## TASK PROMPT
Your reply should be made up of every line in the records below that holds the string "size".

## Stored records
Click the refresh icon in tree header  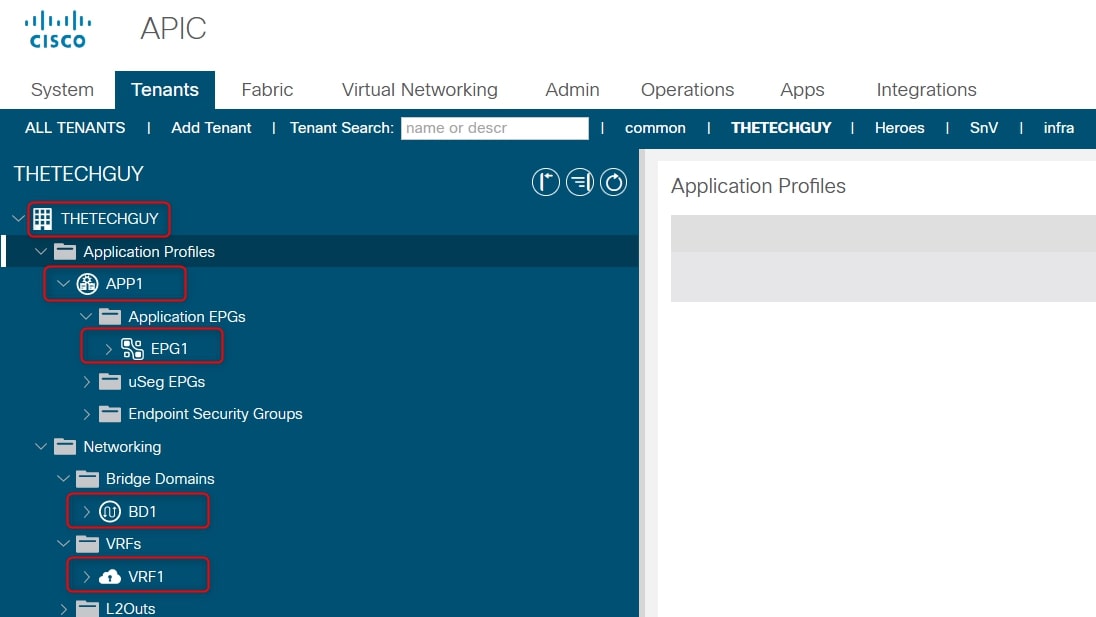coord(614,182)
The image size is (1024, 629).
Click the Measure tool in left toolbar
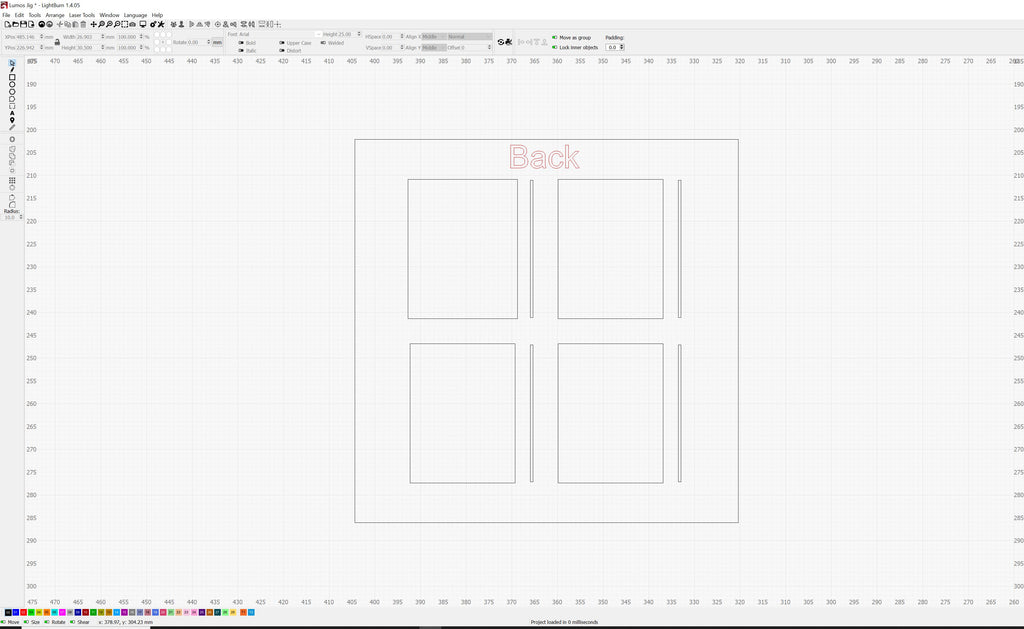[12, 128]
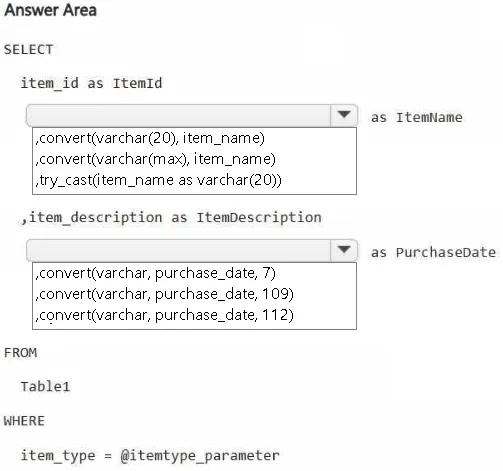The width and height of the screenshot is (503, 471).
Task: Click the as ItemName label
Action: coord(417,117)
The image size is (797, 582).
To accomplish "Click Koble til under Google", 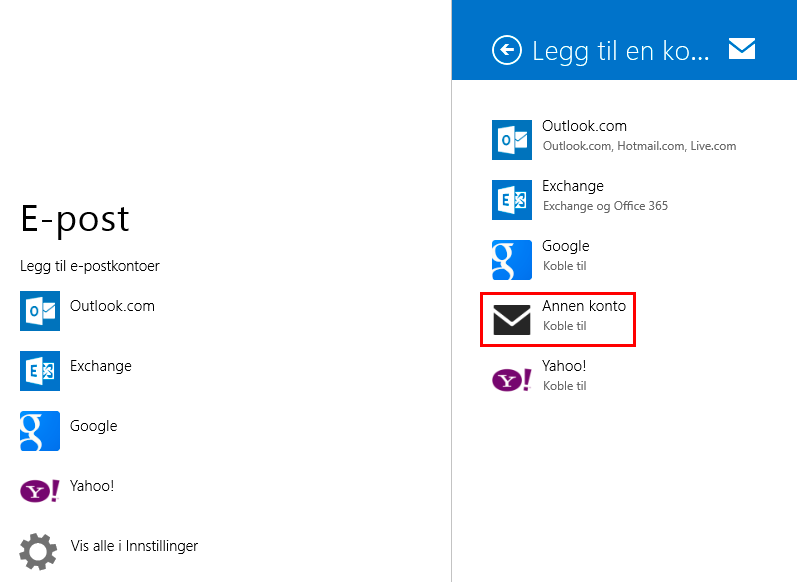I will 565,266.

## RESPONSE AREA
The image size is (1024, 629).
The image size is (797, 582).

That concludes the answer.